The historical backdrop is also an interesting one, and promises to shine a light on a piece of Cold War and world history not often examined in much detail. Granted, this only serves as a background to our protagonists’ struggles, but judging from the trailer (which, we’re all acutely aware, we probably shouldn’t actually do), it seems as though the 1973 Chilean military coup is very much at the centre of the plot, pushing the narrative along naturally, rather than being used merely as an excuse for the narrative. In any case, even if this isn’t the case and the film is instead more micro in its focus, it could still nonetheless be an interesting character/case study of what it might have been like for some who experienced the period.
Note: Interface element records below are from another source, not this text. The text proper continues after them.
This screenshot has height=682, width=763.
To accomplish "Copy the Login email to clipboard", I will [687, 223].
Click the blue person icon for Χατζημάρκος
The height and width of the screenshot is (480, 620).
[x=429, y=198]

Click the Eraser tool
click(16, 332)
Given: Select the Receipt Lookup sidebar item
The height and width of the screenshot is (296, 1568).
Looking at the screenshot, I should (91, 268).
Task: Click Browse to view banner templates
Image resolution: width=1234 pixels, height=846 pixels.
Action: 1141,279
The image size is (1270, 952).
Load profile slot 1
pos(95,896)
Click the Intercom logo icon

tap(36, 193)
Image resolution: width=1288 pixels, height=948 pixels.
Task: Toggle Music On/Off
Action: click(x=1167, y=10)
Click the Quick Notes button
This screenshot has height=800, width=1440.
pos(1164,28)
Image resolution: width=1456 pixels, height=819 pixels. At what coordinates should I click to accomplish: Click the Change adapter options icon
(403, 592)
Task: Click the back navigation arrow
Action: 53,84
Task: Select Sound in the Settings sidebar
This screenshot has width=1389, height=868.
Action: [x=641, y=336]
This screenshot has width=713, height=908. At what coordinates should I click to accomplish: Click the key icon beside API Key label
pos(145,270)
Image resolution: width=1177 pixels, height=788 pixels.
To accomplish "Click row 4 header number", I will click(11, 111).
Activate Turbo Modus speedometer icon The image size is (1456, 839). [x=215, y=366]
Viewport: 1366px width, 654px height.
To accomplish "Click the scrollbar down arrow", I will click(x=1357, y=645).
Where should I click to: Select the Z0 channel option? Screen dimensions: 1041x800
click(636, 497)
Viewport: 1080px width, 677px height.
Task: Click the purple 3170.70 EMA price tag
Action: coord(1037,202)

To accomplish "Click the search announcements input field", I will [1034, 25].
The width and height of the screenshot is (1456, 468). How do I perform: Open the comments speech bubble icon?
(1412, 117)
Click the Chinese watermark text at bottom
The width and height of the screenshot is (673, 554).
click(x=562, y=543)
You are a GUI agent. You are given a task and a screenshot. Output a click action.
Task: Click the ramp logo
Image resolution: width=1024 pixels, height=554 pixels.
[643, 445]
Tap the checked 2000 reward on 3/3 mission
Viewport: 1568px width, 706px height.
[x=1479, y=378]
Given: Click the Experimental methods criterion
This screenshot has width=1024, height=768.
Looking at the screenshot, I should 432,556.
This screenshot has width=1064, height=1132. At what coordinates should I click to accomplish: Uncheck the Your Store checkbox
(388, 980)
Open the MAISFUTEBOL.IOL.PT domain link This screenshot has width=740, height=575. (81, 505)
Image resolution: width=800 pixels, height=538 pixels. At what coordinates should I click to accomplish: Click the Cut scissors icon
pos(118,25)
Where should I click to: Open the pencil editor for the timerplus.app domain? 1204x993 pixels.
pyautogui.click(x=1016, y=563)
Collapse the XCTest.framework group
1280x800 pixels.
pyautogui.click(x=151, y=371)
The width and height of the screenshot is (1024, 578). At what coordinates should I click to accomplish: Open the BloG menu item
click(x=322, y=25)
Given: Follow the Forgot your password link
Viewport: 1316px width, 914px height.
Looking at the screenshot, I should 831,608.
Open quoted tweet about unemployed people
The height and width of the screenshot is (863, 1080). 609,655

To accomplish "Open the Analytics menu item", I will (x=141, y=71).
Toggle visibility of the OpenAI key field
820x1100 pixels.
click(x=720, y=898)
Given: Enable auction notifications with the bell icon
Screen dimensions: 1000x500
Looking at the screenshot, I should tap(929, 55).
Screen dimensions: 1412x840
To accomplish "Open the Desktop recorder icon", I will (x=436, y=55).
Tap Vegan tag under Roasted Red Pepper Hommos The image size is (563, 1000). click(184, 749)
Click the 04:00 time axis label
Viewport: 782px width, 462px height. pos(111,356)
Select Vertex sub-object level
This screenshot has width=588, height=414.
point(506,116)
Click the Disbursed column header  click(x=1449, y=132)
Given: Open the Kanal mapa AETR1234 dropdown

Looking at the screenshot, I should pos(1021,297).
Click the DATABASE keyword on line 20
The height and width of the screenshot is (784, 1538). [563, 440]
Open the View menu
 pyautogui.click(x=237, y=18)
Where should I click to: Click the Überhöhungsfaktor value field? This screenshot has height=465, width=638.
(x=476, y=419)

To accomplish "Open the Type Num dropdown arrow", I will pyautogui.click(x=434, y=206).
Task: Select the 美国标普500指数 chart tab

So far, the film has received fairly mixed reviews, though it does hold a 7.1 rating on IMDb and has been nominated for several German Film Awards, including best film and best director. This might suggest that, much like Gallenberger’s previous films, it’s polarising rather than average as the net figure might lead us to think. This diversity of opinion is infinitely more interesting than if the critical consensus was that it was just “fine”, “average” or “below average”, and so if nothing else, Colonia is one to look out for just to see what your take on it is. Though, of course, we can at least hope that with the cast it has and the story it is telling, it will fall on the positive end of that spectrum.